Note :
This version has been edited to fit to the new cc65.
The original version is in doc/old

-*- text -*-

			Internals doc for CC65

The runtime model:

Stacks:

The program stack used by programs compiled with CC65 is located behind
the program-code.
The stack starts there and grows down.
Arguments to functions, local data etc are allocated on this
stack, and deallocated when functions exit.
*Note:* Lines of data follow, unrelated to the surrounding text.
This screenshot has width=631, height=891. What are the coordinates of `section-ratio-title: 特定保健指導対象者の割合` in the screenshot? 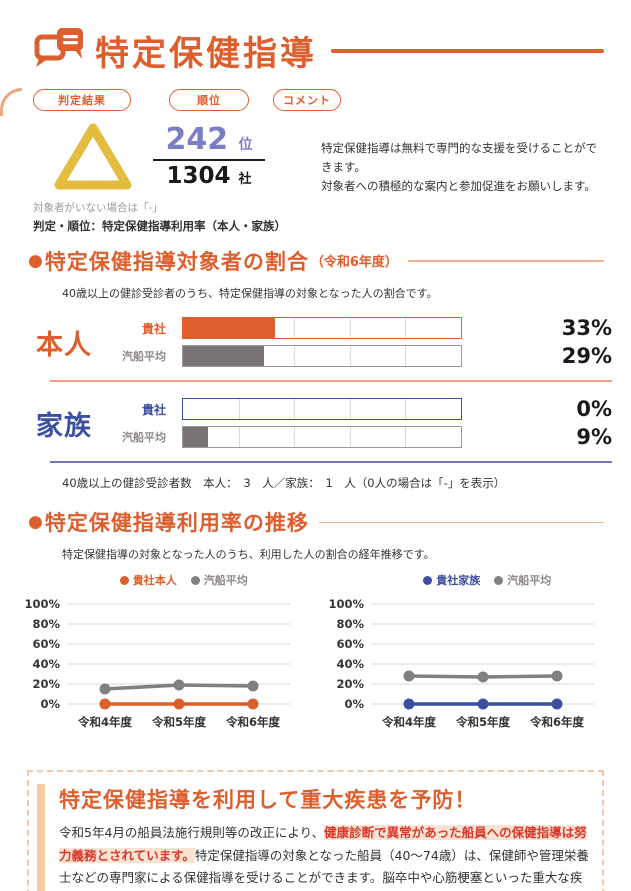 It's located at (176, 262).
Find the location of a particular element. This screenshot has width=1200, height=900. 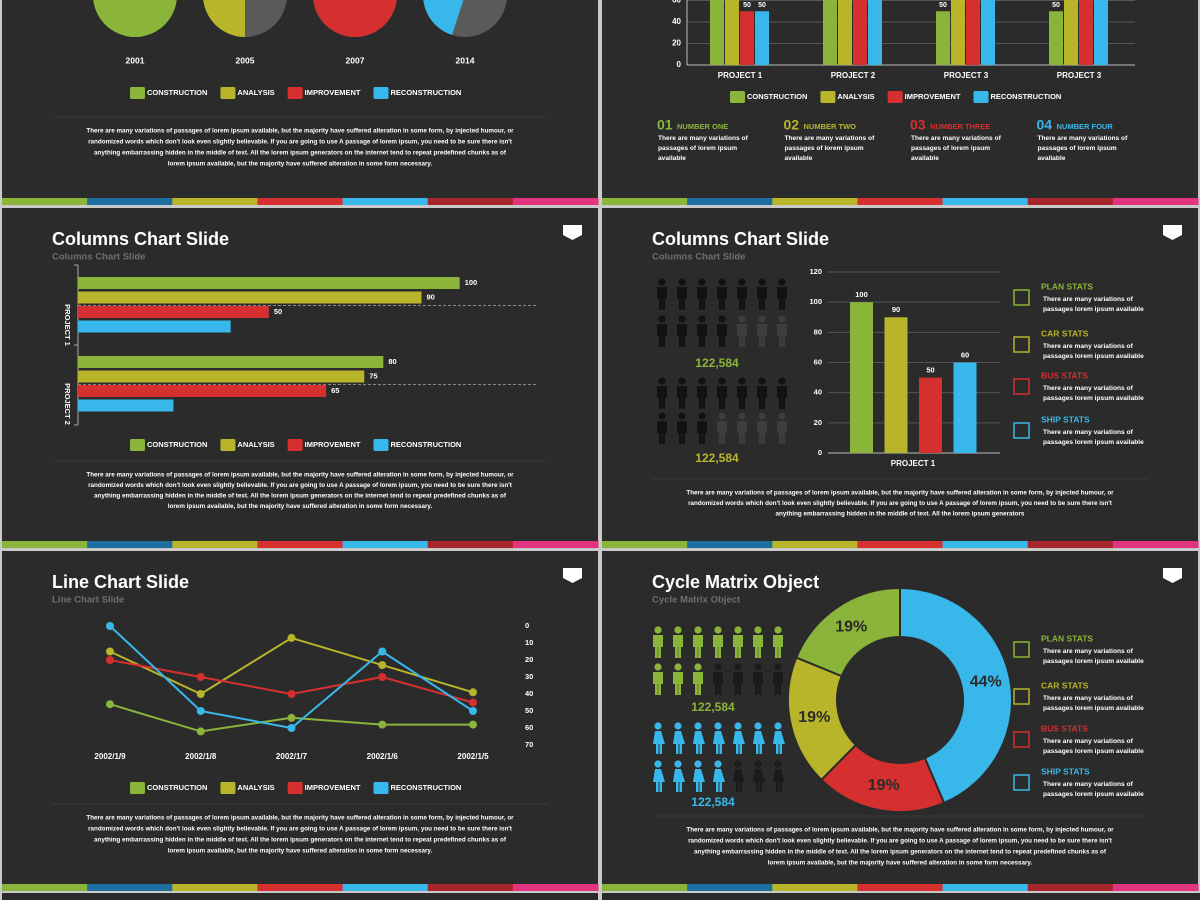

y-tick-label: 20 is located at coordinates (529, 660).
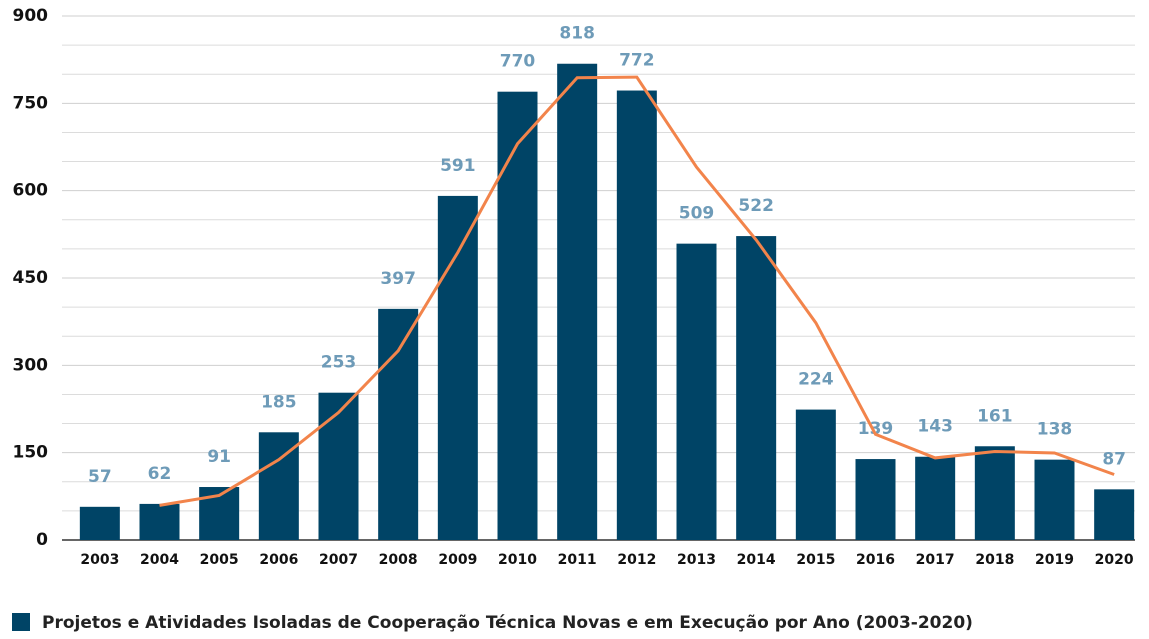 The width and height of the screenshot is (1149, 639). Describe the element at coordinates (160, 560) in the screenshot. I see `x-tick-label: 2004` at that location.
The stack pointer is kept in page 0 location #x80.  All pushing and
popping of things on/off the stack is done with subroutine calls to
library routines (PUSHAX and POPAX), which adjust the stack pointer as
appropriate. 

[There are a bunch of other things defined in page 0 that are used by
the runtime library; see global.m65]

Registers:

Since CC65 is a member of the Small-C family of compilers, it uses the
notion of a 'primary register'.  In the Atari implementation, I used
the AX register pair as the primary register.  Just about everything
interesting that the library code does is done by somehow getting a
value into AX, and then calling some routine or other.  In places
where Small-C would use a secondary register, top-of-stack is used, so
for instance two argument function like integer-multiply work by
loading AX, pushing it on the stack, loading the second value, and
calling the internal function.  The stack is popped, and the result
comes back in AX.

Calling sequences:

C functions are called by pushing their args on the stack, and JSR'ing
to the entry point.  (See ex 1, below) If the function returns a
value, it comes back in AX.  NOTE!!!  A potentially significant
difference between the CC65 environment and other C environments is
that the CALLEE pops arguments, not the CALLER.  (This is done so as
to generate more compact code)  In normal use, this doesn't cause any
problems, as the normal function entry/exit conventions take care of
popping the right number of things off the stack, but you may have to
worry about it when doing things like writing hand-coded assembly
language routines that take variable numbers of arguments.  More about
that later.

Ex 1:  Function call:  Assuming 'i' declared int and 'c' declared
	char, the following C code
	
	i = baz(i, c);
	
	generates this assembler code.  I've added the comments.
	
	lda	_i		; get 'i', low byte
	ldx	_i+1		; get 'i', hi byte
	jsr	pushax		; push it
	lda	_c		; get 'c'
	ldx	#0		; fill hi byte with 0
	jsr	pushax		; push it
	ldy	#2		; arg count
	jsr	_baz		; call the function
	sta	_i		; store the result
	stx	_i+1

Note that the two words of arguments to baz were popped before it
exitted.  The way baz could tell how much to pop was by the argument
count in Y at call time.  Thus, even if baz had been called with 3
args instead of the 2 it was expecting, that would not cause stack
corruption.  

There's another tricky part about all this, though.  Note that the
args to baz are pushed in FORWARD order, ie the order they appear in
the C statement.  That means that if you call a function with a
different number of args than it was expecting, they wont end up in
the right places, ie if you call baz, as above, with 3 args, it'll
operate on the LAST two, not the first two.

Symbols:

CC65 does the usual trick of prepending an underbar ('_') to symbol
names when compiling them into assembler.  Therefore if you have a C
function named 'bar', CC65 will define and refer to it as '_bar'.
Symbol-names maybe up to 32 characters long and are case-sensitive.